Tramite contributi monetari, scuole dell’infanzia accessibili, aiuti agli studi almeno fino al diploma, detrazioni fiscali per il nucleo familiare e vantaggi fiscali al datore di lavoro in fase di assunzione, il fenomeno di denatalità verrebbe quantomeno rallentato. La verità però è che i sopracitati provvedimenti avrebbero un costo di qualche centinaio di miliardi nel corso dei decenni. Conoscendo il frequentissimo ricambio al vertice dello scenario politico italiano dalla fondazione della Repubblica ad oggi, risulta quantomeno improbabile che un pacchetto di riforme così esose e perduranti nel tempo venga rifinanziato per tutte le decadi necessarie.
La seconda soluzione è quella di far diventare cittadini italiani, immigrati di diversa nazionalità.
Anche questa strategia ha delle enormi criticità e si inserisce in un quadro socio-politico assai complesso. Si dovrebbero implementare e modificare le regole di ingresso dei flussi migratori, e in primis rendere l’Italia un Paese appetibile anche per il rientro dei tantissimi italiani che sono emigrati all’estero (la cosidetta “fuga dei cervelli”): si stima che Ogni anno, circa 100 mila cittadini italiani emigrino.
Tra le difficoltà si insinua anche il fatto che, di frequente, i flussi migratori nel nostro Paese riguardano persone provenienti da realtà socio culturali distantissime dalla nostra, molto spesso con bassa o nulla scolarizzazione, e che dunque faticano ad integrarsi in un tessuto sociale strutturato e complesso tipico di un paese avanzato quale il nostro.
Se da una parte gli italiani rischiano di scomparire, come afferma il New York Times in un recente articolo in prima pagina, dall’altro sussiste anche un grande interrogativo temporalmente non molto distante da oggi, che attanaglia il sistema del nostro welfare state.
Proviamo a chiarire meglio il punto. L’Italia, come la maggior parte delle economie avanzate, è uno stato che vede come prima voce di spesa pubblica il mantenimento dello stato sociale o welfare state. Solo nel 2022 si tratta di una cifra pari a 615 mld, quasi un terzo del PIL per intenderci, una cifra enorme, che non fa altro che aumentare di anno in anno, visto il progressivo invecchiamento della popolazione e la conseguente necessità di provvedere da parte dello stato in termini sanitari e pensionistici.
Studiando i grafici della distribuzione della popolazione “fotografata” nel 2022, si nota un preoccupante fenomeno:
Ad oggi, nel 2023, le fasce della popolazione italiana più numerose sono quelle comprese tra i 45 e i 59 anni (Generazione X).

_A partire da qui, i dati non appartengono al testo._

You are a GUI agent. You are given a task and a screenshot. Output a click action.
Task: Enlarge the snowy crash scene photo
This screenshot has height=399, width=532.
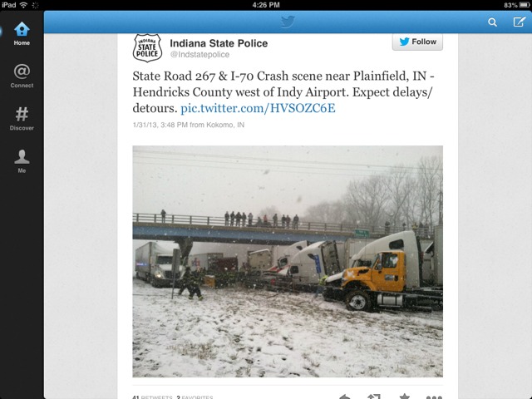288,261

Stiamo parlando di 13 milioni di persone, che oggi rappresentano il nocciolo della classe lavorativa, e che a partire dai prossimi anni ed entro i prossimi due decenni sarà interamente pensionata. Viste le premesse sulla crescita economica e sulla denatalità, la spesa necessaria per coprire questo enorme ammontare di pensioni future sarà semplicemente insostenibile per le casse dell’INPS.
Tiriamo le somme con delle semplici previsioni per il 2050:
Gli over 65 rappresenteranno il 35% della popolazione, mentre gli under 14 appena il 12%
Il volume dei decessi sarà doppio rispetto a quello delle nascite
Il rapporto lavoratori/pensionati peggiorerà di molto, dall’attuale 1:5 ad 1 a 1, traducibile con un aumento della popolazione che assorbe risorse e una diminuzione della fetta che le produce.
Questi dati non devono però allarmare, ma far riflettere sul comportamento da adottare a partire dal presente per garantirsi un sereno tenore di vita anche nel lungo periodo e negli anni della pensione.
Nei prossimi articoli ci focalizzeremo su metodologie di risparmio e investimento che un lavoratore può oggi adoperare per rendere più sicura e florida la propria situazione finanziaria per l’oggi, ma soprattutto per il domani.